History and Culture


Today, Bangkok stands as a tropical metropolis and one of Asia's most traveller friendly cities; a cultural mixing bowl of sights and attractions contrasting with the chasm between rich and poor that comes hand in hand with rapid urban development. However, Bangkok was not always such a thriving city.

Bangkok was originally a small agricultural village, but was crowned Thailand's capital in 1782 by King Rama I, due to its location on the flood plains of the Chao Phraya River providing natural defence and water supply. From then on, the history of the city has mostly been centred around the renovation of old temples and palaces. Originally, much of the construction projects involved a complex weave of canals through the city, giving it the name the 'Venice of the East', with houses built on stilts in many areas.
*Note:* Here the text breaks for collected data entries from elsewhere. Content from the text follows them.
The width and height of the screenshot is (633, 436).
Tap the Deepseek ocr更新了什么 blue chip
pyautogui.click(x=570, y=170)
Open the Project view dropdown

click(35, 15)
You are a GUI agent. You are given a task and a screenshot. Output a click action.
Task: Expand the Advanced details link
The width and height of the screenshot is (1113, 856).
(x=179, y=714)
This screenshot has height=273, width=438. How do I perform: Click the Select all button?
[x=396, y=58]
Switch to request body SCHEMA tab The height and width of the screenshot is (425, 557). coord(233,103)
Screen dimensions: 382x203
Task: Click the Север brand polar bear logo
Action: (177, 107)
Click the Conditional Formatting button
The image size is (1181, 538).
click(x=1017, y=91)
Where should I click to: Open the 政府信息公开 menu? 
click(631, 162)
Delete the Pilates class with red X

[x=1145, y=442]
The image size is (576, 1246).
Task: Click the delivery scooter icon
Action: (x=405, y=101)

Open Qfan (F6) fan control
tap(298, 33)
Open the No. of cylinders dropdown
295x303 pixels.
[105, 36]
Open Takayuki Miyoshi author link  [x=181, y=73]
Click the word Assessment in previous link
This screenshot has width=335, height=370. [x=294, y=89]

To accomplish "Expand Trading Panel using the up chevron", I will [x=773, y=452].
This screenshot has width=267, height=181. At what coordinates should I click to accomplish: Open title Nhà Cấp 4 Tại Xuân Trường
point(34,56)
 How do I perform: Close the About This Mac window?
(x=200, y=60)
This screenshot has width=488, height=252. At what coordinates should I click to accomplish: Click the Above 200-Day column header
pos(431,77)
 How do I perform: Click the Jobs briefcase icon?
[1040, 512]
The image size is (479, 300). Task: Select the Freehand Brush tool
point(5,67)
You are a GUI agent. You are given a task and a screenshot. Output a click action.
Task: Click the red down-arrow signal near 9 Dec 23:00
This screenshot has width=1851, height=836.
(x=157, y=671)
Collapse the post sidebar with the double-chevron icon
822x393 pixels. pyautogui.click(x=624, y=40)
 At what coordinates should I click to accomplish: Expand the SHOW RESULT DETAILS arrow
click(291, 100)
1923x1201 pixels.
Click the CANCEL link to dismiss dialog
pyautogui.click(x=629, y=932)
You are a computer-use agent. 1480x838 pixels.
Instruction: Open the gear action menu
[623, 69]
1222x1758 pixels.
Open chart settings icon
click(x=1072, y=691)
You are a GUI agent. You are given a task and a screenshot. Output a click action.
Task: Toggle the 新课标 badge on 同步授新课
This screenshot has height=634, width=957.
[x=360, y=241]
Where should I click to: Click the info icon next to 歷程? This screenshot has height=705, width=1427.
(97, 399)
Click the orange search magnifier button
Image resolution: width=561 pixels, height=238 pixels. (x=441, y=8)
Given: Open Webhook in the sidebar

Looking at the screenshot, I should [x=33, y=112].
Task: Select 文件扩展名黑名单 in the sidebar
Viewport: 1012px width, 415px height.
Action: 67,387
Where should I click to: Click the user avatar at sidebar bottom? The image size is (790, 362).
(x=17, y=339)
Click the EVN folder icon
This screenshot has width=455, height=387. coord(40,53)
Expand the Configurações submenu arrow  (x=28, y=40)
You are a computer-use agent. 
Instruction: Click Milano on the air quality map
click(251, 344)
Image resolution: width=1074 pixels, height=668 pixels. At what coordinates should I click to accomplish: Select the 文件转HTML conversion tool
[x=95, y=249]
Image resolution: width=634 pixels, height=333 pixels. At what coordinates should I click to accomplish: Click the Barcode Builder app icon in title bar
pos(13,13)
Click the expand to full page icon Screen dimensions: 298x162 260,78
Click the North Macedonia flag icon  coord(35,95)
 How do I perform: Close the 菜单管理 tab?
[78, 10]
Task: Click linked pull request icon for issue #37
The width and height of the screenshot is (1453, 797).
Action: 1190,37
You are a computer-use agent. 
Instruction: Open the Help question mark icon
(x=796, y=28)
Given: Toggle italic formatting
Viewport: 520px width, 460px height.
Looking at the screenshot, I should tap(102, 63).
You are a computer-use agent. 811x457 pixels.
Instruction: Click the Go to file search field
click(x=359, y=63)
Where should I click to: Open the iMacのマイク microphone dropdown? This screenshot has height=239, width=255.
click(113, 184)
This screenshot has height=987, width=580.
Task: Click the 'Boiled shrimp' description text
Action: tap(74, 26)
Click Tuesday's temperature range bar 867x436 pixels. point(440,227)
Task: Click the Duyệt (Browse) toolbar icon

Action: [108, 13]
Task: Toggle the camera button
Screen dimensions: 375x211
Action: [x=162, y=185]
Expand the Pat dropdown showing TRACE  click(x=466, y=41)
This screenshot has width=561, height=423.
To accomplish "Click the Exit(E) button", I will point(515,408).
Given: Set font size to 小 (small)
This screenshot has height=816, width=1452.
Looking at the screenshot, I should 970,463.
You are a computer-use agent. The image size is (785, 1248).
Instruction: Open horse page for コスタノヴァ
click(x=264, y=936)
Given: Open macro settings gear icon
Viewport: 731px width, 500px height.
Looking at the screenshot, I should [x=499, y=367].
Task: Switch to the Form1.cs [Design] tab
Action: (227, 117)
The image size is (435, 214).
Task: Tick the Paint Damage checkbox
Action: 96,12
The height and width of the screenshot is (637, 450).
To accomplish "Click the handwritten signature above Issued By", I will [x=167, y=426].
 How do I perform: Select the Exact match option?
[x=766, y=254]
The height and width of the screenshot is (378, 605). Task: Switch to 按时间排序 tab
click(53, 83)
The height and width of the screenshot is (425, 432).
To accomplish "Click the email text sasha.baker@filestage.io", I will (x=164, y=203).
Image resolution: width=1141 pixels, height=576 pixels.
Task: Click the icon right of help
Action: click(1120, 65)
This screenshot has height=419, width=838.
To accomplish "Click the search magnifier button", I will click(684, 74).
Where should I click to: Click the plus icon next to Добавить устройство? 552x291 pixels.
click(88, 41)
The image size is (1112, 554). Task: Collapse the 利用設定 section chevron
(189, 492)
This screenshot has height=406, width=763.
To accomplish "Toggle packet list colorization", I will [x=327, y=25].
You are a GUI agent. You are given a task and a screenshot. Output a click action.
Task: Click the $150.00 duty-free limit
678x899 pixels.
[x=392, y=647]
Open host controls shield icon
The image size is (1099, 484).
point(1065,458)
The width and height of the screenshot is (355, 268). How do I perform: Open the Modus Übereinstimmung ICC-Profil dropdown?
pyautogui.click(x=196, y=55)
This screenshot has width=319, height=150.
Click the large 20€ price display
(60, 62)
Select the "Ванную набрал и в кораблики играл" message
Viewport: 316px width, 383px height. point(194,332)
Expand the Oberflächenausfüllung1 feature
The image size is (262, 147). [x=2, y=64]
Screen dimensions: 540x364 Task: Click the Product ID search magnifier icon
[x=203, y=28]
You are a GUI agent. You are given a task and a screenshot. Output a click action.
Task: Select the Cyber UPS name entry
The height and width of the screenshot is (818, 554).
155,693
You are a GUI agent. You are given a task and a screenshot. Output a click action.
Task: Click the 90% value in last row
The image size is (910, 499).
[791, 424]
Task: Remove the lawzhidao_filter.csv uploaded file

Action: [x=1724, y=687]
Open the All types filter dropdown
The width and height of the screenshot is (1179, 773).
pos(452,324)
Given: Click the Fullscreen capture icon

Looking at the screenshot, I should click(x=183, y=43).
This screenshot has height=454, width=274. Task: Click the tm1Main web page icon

Unfortunately, the extensive development of more recent years has meant many of these canals have been paved over.

In the mid nineteenth century, the arrival of missionaries and traders saw an increase in foreigners into Bangkok and post World War II, the city became increasingly urbanised, with improved infrastructure and a rising population. The industries became based mainly on the products reaped from the surrounding region, like paper and sugar. However, the main income for the city comes from tourism, with thousands of travellers visiting the capital every year. Although the skyline is littered with modern day construction today, there still lies a rich traditional culture, and the mix of the two is what makes Bangkok such a popular destination. 


The 'Bangkokians' are known as being truly friendly, and their welcoming attitude and politeness has earned Thailand the informal accolade as the 'Land of Smiles'. Therefore, as a visitor, it is important to respect their lifestyles, and to be aware of cultural norms.


Although Bangkok is strongly influenced by the modern development of the western world, it still stays true to its historical background and traditional Buddhist spirituality. The majority of locals in Bangkok are Buddhist and as a result the city is awash with monks, temples and Buddha statues. Maintaining a peaceful and calm attitude is at the centre of their religious beliefs and visitors should respect that. Also, when visiting religious attractions, appropriate attire should be worn, covering shoulders and knees and taking off footwear before entering.


Known for its mouth-watering tucker, Thailand is internationally recognised for exotic use of flavours and some more alternative edible treats. Food carts and stalls are seen on every street corner and the tempting aromas often draw you in. As well as the curries and noodle dishes that most tourists know, there are the more alternative options, such as fried grasshoppers and scorpions if you're feeling adventurous. 


Bangkok is home to a great number of enchanting arts and crafts, handmade using local materials like coconut rusk and palm leaves and great skills which have been passed down from generation to generation, in particular, the smooth and beautiful Thai silks that can be found everywhere in the city. Traditional dances have been maintained in Bangkok, mainly for tourism purposes, but performances of the Teut-Teung (drum dance), Rice Growers Dance and the Combat Sticks and Swords can often be seen either in public places in the city or in more formal dance shows.